- _WHAT IS NEEDED_:
Copy out the records from the line with "Task: Switch to Strategy Tester tab" through the end of the records, both included, and leave the pictures out of your copy.

begin LISTED RECORDS

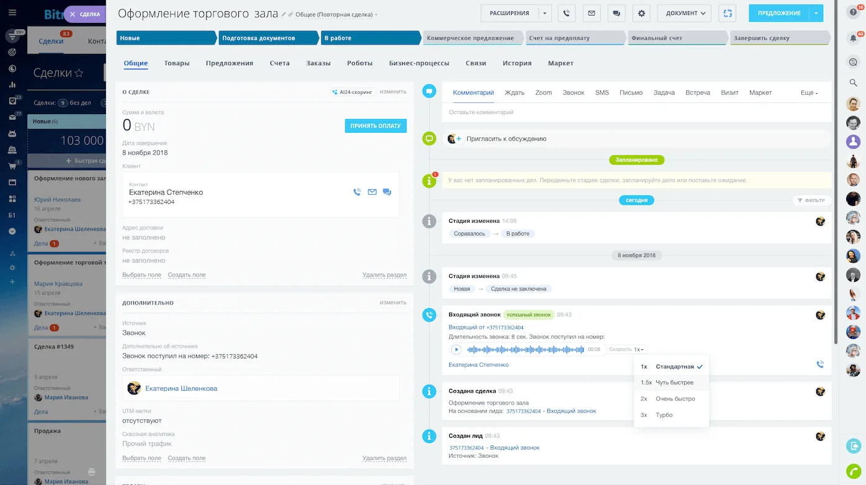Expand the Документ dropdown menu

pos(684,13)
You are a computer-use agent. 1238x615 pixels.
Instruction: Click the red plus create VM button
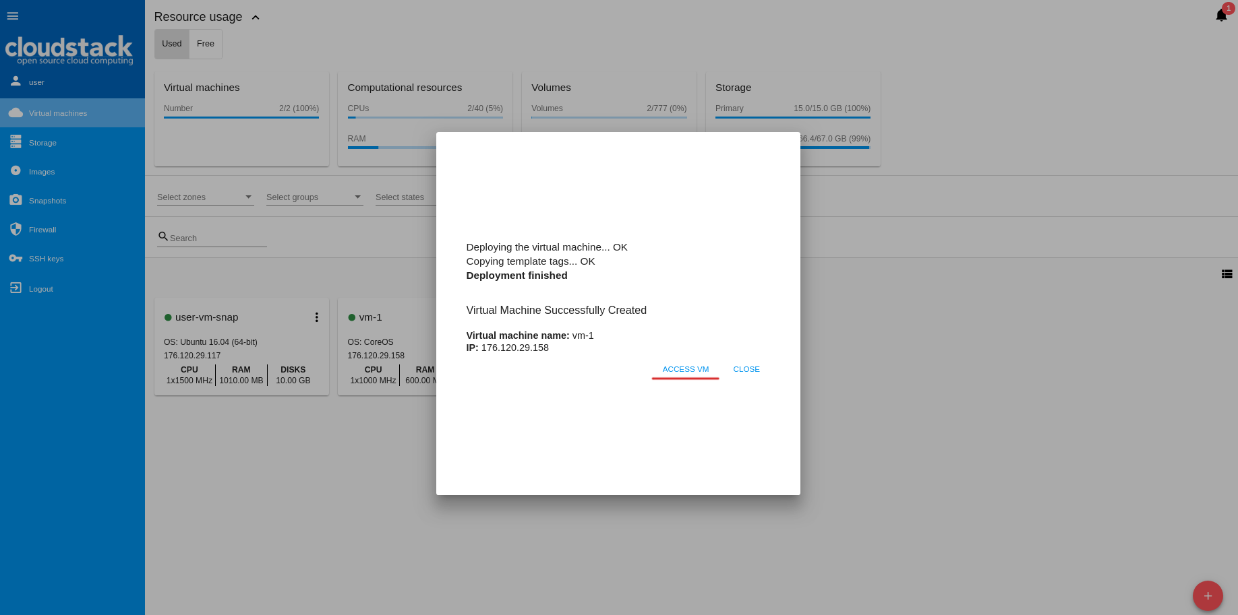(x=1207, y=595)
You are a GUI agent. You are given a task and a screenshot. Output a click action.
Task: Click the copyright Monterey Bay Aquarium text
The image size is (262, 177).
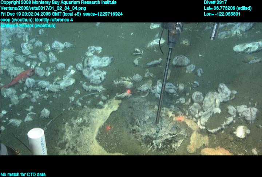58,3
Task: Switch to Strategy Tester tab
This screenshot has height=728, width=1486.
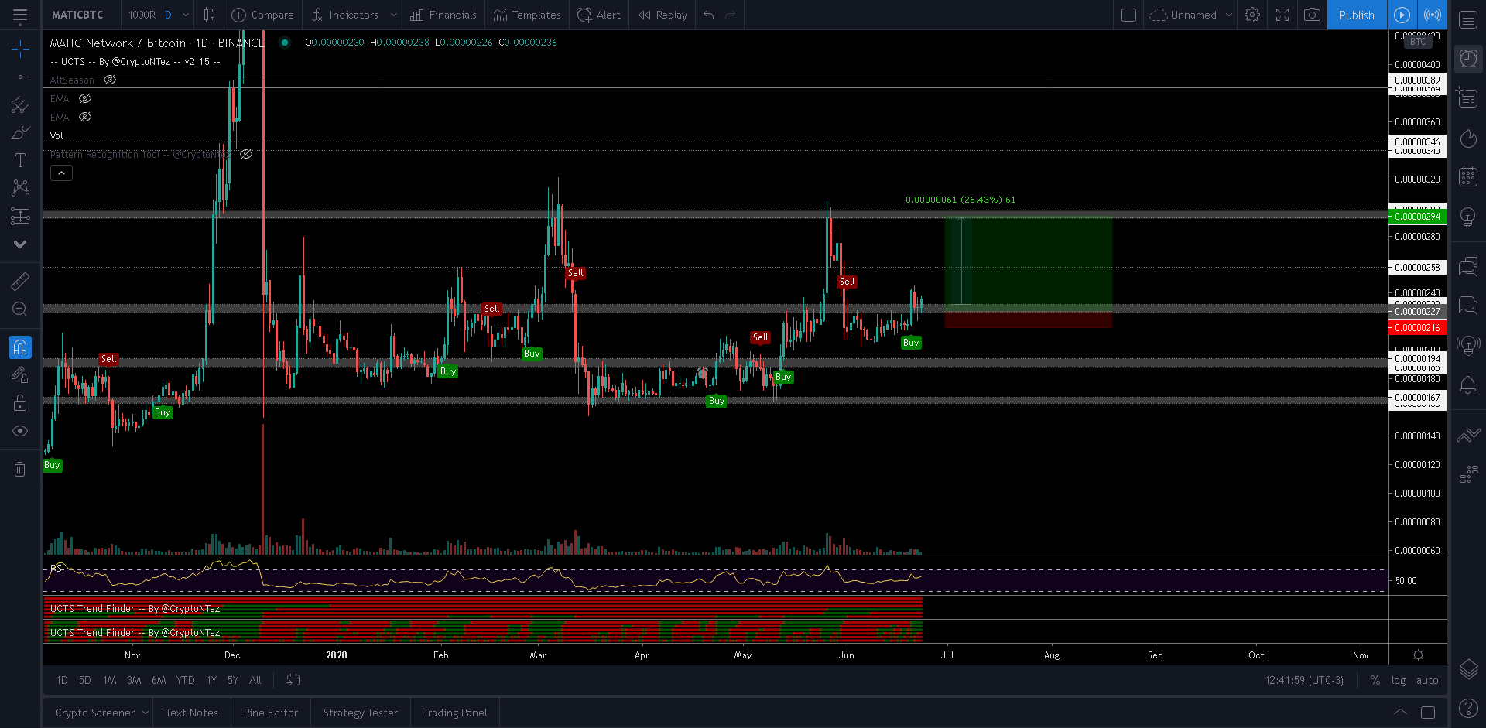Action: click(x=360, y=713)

end LISTED RECORDS

- _SOLUTION FOR THIS EXERCISE_:
Task: Switch to Strategy Tester tab
This screenshot has height=728, width=1486.
Action: click(x=360, y=713)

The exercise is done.